### Input data
────────────────────────────────────────

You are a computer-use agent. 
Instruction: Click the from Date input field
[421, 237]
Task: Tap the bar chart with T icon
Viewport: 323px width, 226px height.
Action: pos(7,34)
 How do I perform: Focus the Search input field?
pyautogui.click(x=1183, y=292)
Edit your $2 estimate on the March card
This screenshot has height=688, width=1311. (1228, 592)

────────────────────────────────────────

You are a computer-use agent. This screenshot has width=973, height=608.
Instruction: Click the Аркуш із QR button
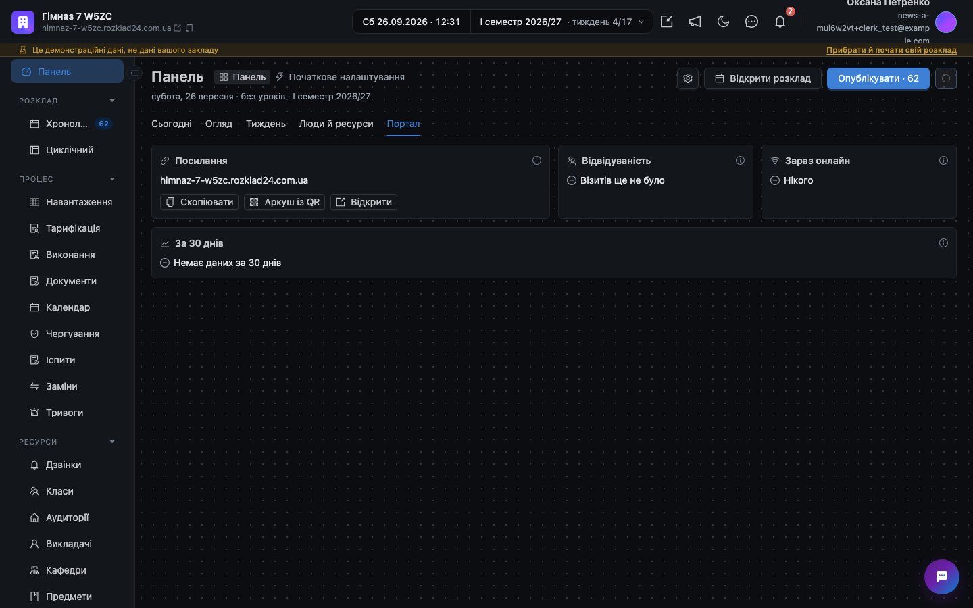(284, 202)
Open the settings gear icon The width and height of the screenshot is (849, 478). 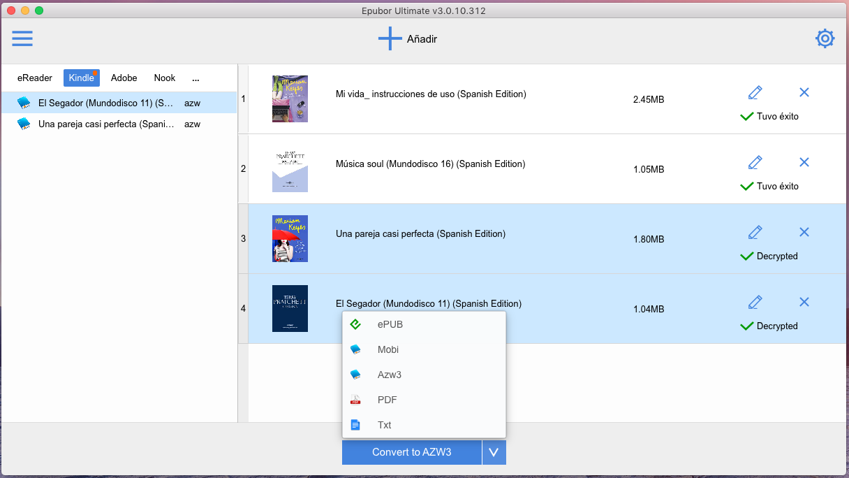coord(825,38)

────────────────────────────────────────

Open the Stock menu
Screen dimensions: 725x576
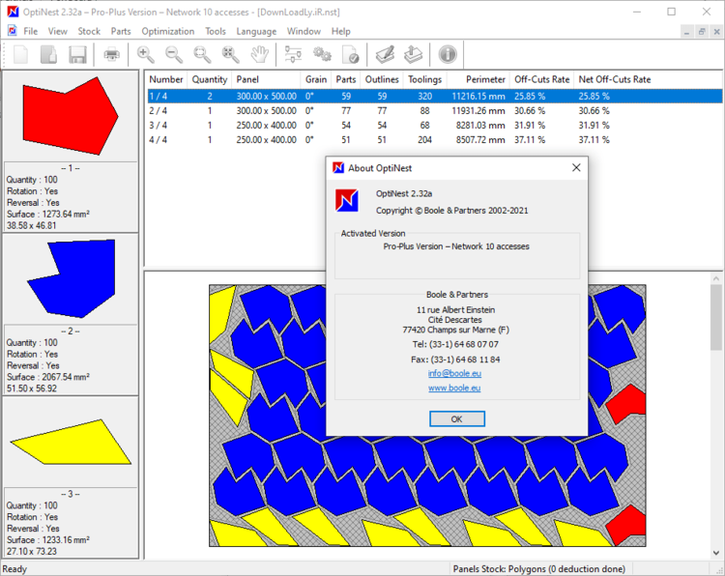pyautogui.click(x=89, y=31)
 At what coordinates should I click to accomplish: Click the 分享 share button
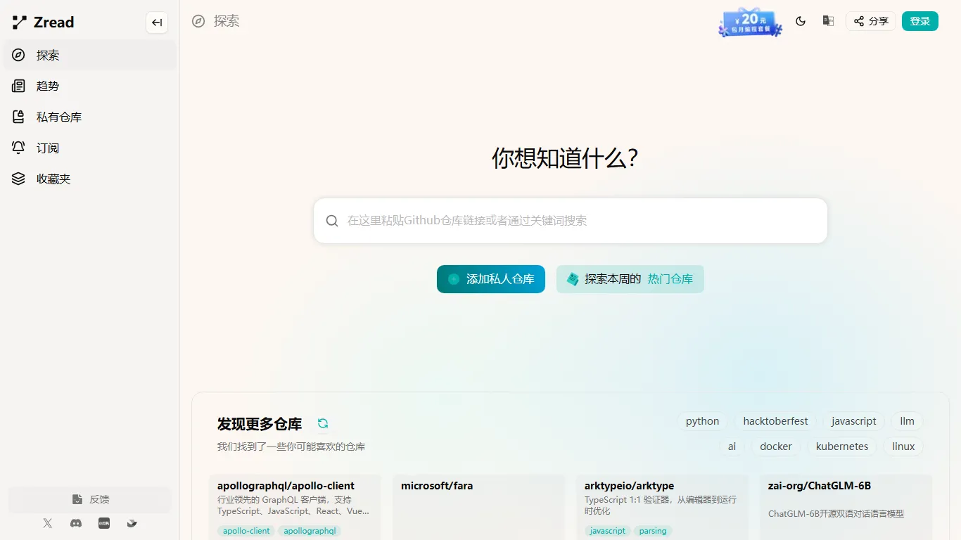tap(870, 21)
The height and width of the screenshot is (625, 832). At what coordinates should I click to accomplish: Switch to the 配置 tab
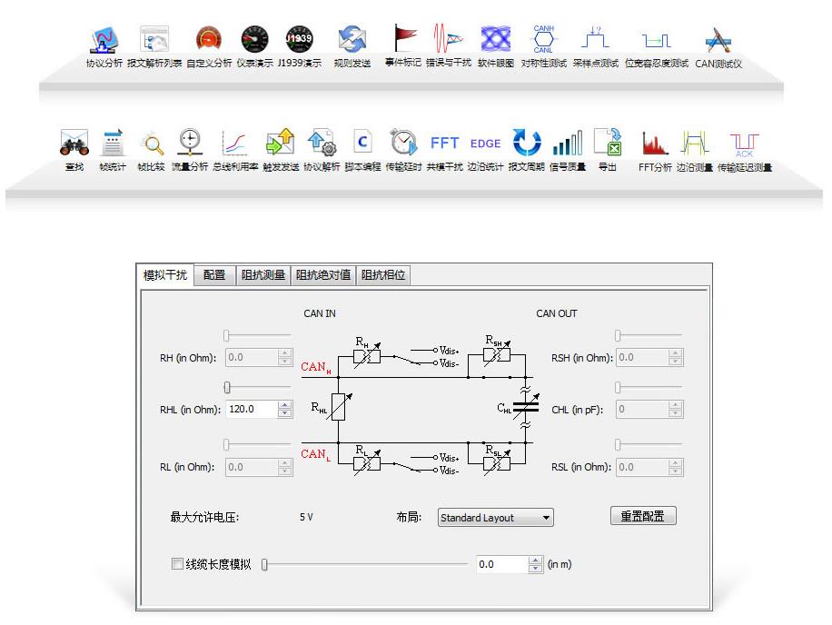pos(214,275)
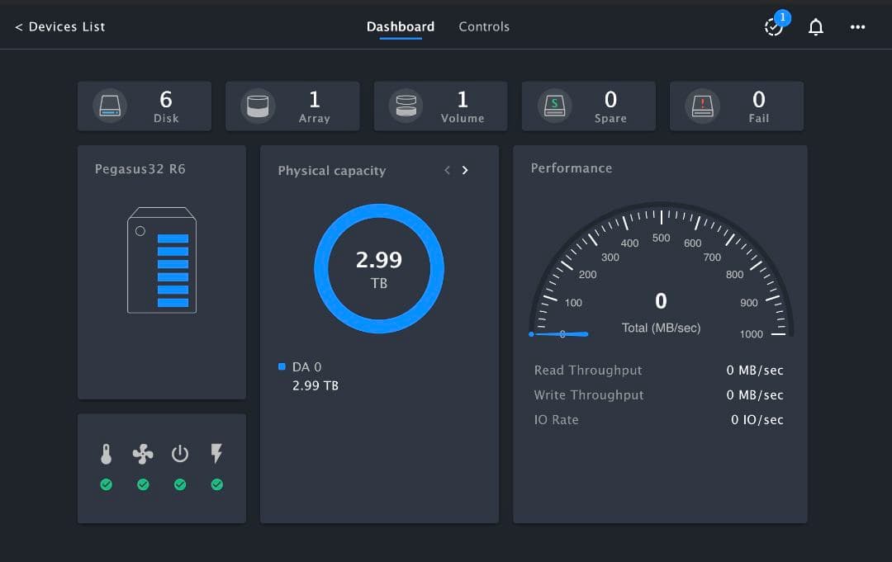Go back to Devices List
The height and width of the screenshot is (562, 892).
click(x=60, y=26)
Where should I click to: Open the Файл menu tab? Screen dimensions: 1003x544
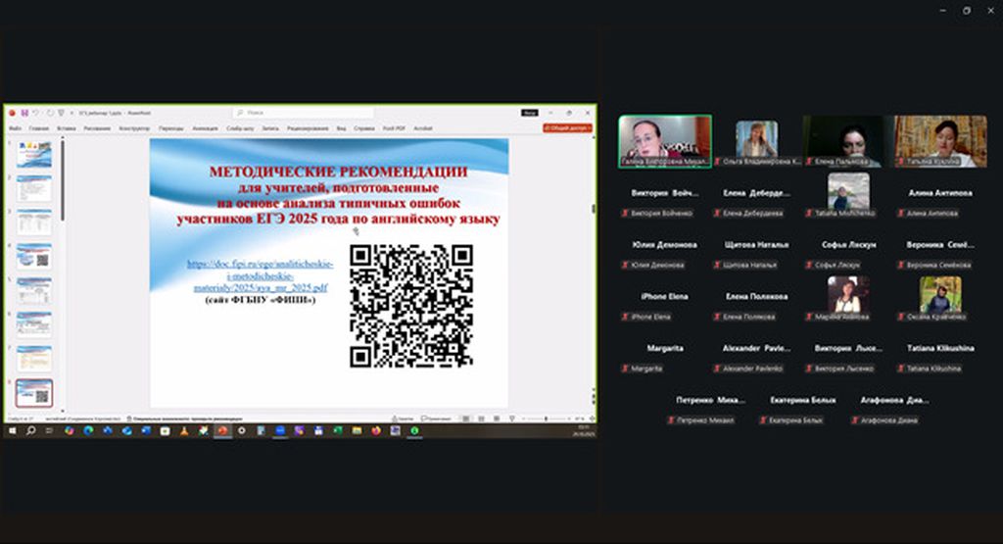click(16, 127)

────────────────────────────────────────

### Instructions for the task
Read through the data above. Report each line that has the word "agent".

### Written reply
You are a computer-use agent. 
You are a computer-use agent. This screenshot has width=973, height=608.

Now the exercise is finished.